Rafael Nadal: «Ainda não apareceu ninguém capaz de derrubar Sinner e Alcaraz»
Rafael Nadal é uma das vozes mais influentes do mundo do ténis, além de ser um dos maiores tenistas de todos os tempos. Durante a apresentação de seu novo documentário da Netflix, que estreia no próximo dia 29 de maio, o ex-número um do mundo destacou a falta de concorrência enfrentada atualmente por Jannik Sinner e Carlos Alcaraz , que dominam a seu belo prazer os principais torneios da modalidade.

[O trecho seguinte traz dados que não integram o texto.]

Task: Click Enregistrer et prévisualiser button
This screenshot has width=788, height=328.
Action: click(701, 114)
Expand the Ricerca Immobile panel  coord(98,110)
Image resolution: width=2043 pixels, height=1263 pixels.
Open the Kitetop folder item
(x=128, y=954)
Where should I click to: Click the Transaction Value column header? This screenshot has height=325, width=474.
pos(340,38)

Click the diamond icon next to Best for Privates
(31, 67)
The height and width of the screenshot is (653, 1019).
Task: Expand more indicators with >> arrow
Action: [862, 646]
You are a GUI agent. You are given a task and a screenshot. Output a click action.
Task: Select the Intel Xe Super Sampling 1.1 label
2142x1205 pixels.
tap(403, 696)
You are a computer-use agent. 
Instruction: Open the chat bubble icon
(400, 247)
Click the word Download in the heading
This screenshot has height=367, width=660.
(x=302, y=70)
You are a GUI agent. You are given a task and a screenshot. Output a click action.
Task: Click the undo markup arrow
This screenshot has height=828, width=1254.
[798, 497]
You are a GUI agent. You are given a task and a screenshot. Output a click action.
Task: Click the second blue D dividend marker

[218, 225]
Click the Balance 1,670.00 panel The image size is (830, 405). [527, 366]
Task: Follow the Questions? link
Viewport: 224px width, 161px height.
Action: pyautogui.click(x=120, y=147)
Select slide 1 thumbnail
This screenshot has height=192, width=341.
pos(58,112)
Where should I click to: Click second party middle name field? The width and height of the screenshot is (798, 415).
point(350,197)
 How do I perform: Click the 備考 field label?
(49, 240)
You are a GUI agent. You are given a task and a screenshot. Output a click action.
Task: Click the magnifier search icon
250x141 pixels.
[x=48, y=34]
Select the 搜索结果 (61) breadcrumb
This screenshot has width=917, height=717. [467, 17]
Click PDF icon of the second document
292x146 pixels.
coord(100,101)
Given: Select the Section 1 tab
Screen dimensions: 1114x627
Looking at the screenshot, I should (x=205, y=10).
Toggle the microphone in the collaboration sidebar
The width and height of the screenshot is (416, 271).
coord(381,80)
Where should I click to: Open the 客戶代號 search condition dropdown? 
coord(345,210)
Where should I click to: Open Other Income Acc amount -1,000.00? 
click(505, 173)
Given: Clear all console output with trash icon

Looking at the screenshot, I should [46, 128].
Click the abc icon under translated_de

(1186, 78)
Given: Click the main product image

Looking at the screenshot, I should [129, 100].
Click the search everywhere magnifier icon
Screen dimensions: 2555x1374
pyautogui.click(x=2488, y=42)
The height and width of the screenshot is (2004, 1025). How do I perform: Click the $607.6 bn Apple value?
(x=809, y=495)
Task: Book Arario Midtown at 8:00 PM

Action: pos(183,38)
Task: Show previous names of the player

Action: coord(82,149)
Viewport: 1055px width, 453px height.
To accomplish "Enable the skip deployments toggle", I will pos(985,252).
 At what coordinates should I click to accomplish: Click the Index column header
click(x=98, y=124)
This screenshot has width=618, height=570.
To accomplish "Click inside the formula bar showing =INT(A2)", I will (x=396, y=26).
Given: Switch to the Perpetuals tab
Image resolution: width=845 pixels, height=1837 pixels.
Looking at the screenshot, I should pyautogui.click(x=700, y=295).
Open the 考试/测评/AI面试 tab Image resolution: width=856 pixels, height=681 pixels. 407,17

No decorrer da era dos “Big Three”, Roger Federer, Rafael Nadal e, mais tarde, Novak Djokovic, encararam adversários de grande valia. O exemplo mais claro é Andy Murray, mas também houve outros nomes como Juan Martín Del Potro, Dominic Thiem e Stan Wawrinka que conquistaram títulos de Grand Slam numa época em que esse feito era visto como algo praticamente impossível (lá está… praticamente). Numa entrevista à agência espanhola EFE, o tenista natural de Manacor tocou precisamente neste ponto de análise, oferecendo uma visão muito clara e concisa em relação à fraturação de forças que se tem evidenciado cada vez mais no circuito atual.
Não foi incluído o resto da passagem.